Exercise —
Which lines of the records below contain the word "link"? Copy each of them out.

[[ Dataset excerpts open ]]

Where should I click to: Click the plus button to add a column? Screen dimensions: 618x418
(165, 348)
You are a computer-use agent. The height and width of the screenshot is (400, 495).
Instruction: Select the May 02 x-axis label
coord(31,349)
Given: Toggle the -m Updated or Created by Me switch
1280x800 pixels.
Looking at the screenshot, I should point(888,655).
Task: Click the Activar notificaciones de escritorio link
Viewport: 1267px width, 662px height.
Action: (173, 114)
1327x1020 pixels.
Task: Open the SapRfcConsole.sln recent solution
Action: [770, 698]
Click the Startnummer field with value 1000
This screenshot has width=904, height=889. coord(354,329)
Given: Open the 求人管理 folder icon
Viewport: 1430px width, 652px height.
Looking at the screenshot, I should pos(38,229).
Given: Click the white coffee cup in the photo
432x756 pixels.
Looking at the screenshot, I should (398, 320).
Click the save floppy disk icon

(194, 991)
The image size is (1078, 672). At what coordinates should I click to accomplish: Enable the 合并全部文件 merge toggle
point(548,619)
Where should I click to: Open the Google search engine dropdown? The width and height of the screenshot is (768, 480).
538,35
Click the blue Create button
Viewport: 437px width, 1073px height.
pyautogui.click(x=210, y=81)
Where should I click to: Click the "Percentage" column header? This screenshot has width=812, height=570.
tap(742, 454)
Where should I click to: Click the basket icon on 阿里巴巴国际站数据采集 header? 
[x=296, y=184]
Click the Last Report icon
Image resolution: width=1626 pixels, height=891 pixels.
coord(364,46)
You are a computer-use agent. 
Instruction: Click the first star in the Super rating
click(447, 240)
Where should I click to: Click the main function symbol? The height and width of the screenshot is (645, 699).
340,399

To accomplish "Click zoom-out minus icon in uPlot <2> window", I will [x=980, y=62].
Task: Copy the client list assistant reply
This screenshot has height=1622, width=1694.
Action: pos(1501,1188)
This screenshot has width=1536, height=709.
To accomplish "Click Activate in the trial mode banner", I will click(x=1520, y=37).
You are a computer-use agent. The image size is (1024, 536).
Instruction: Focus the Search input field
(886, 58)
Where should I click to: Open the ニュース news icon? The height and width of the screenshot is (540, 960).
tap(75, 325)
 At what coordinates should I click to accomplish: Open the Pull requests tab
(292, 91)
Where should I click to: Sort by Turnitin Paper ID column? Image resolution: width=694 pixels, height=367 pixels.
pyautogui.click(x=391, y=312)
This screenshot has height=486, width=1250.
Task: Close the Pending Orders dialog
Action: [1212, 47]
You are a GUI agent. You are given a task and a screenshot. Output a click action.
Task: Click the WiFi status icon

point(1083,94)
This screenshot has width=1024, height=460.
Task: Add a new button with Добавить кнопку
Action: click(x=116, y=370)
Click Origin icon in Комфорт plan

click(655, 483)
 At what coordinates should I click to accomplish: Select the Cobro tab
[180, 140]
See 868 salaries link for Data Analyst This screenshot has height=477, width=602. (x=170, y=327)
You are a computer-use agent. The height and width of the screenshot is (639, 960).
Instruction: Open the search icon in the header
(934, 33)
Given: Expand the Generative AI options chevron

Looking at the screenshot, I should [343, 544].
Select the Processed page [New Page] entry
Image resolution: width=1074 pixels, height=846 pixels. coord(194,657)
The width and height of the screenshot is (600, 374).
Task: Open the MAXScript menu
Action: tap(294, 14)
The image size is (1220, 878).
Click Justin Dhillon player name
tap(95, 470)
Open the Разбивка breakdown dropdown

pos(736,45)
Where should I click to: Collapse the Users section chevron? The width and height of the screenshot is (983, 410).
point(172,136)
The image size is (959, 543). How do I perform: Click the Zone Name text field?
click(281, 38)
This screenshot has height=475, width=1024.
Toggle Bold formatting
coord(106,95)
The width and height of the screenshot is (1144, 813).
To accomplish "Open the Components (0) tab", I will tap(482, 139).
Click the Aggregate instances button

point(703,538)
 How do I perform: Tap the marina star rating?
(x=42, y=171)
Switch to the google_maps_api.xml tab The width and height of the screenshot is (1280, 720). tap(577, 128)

[[ Dataset excerpts closed ]]

The answer —
Task: Click the Activar notificaciones de escritorio link
See 868 salaries link for Data Analyst This screenshot has height=477, width=602. (x=170, y=327)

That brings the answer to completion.